Depuis le départ du prince Bahman pour son voyage, la princesse Parizade, qui avait attaché à sa ceinture le couteau avec la gaîne qu’il lui avait laissé pour être informée s’il était mort ou vivant, n’avait pas manqué de le tirer et de le consulter même plusieurs fois chaque jour. De la sorte, elle avait eu la consolation d’apprendre qu’il était en parfaite santé et de s’entretenir souvent de lui avec le prince Perviz, qui la prévenait quelquefois en lui en demandant des nouvelles.
Le jour fatal enfin que le prince Bahman venait d’être métamorphosé en pierre, comme le prince et la princesse s’entretenaient de lui sur le soir, selon leur coutume: «Ma sœur, dit le prince Perviz, tirez le couteau, je vous prie, et apprenons de ses nouvelles.» La princesse le tira, et, en le regardant, ils virent couler le sang de l’extrémité. La princesse, saisie d’horreur et de douleur, jeta le couteau, «Ah! mon cher frère, s’écria-t-elle, je vous ai donc perdu, et perdu par ma faute, et je ne vous reverrai jamais! Que je suis malheureuse! pourquoi vous ai je parlé d’oiseau qui parle, d’arbre qui chante et d’eau jaune? ou plutôt que m’importait-il de savoir si la dévote trouvait cette maison belle ou laide, accomplie ou non accomplie!
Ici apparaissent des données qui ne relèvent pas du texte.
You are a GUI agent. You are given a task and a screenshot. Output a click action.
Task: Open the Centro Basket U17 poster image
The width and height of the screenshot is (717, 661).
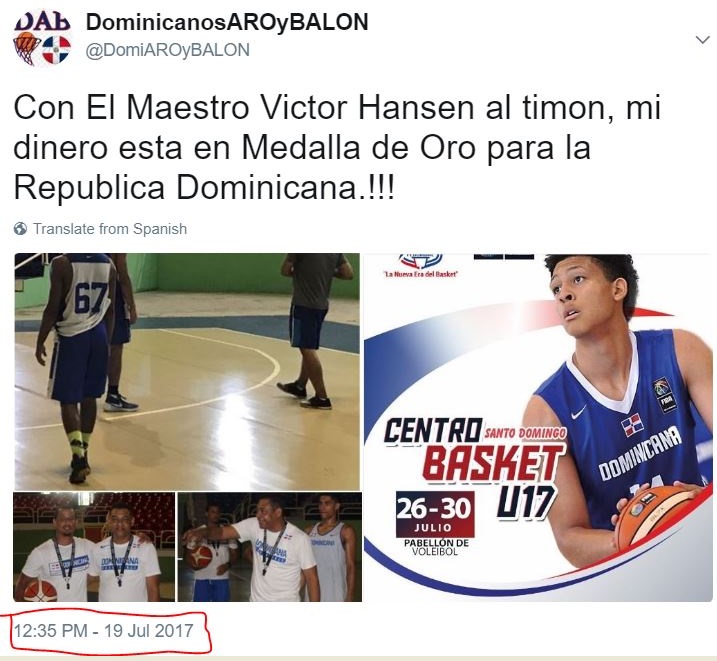pos(538,427)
Plût à Dieu que jamais elle ne se fût avisée de s’y adresser! Hypocrite, trompeuse, ajouta-t-elle, devais-tu reconnaître ainsi la réception que je t’ai faite! Pourquoi m’as-tu parlé d’un oiseau, d’un arbre et d’une eau qui, tout imaginaires qu’ils sont, comme je me le persuade par la fin malheureuse d’un frère si chéri, ne laissent pas de me troubler encore l’esprit par ton enchantement!»
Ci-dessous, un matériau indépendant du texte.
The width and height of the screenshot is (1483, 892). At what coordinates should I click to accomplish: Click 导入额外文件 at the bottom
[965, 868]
Le prince Perviz ne fut pas moins affligé de la mort du prince Bahman que la princesse Parizade; mais, sans perdre le temps en des regrets inutiles, comme il eut compris par les regrets de la princesse sa sœur qu’elle désirait toujours passionnément d’avoir en sa possession l’oiseau qui parlait, l’arbre qui chantait et l’eau jaune, il interrompit. «Ma sœur, dit-il, nous regretterions en vain notre frère Bahman: nos plaintes et notre douleur ne lui rendraient pas la vie. C’est la volonté de Dieu, nous devons nous y soumettre et l’adorer dans ses décrets, sans vouloir les pénétrer. Pourquoi voulez-vous douter présentement des paroles de la dévote musulmane, après les avoir tenues si fermement pour certaines et pour vraies? Croyez-vous qu’elle vous eût parlé de ces trois choses si elles n’existaient pas, et qu’elle les eût inventées exprès pour vous tromper, vous qui, bien loin de lui en avoir donné sujet, l’avez si bien reçue et accueillie avec tant d’honnêteté et de bonté? Croyons plutôt que la mort de notre frère vient de sa faute, ou de quelque accident que nous ne pouvons pas imaginer. Ainsi, ma sœur, que sa mort ne nous empêche pas de poursuivre notre recherche: je m’étais offert de faire le voyage à sa place, je suis dans la même disposition; et, comme son exemple ne me fait pas changer de sentiment, dès demain je l’entreprendrai.»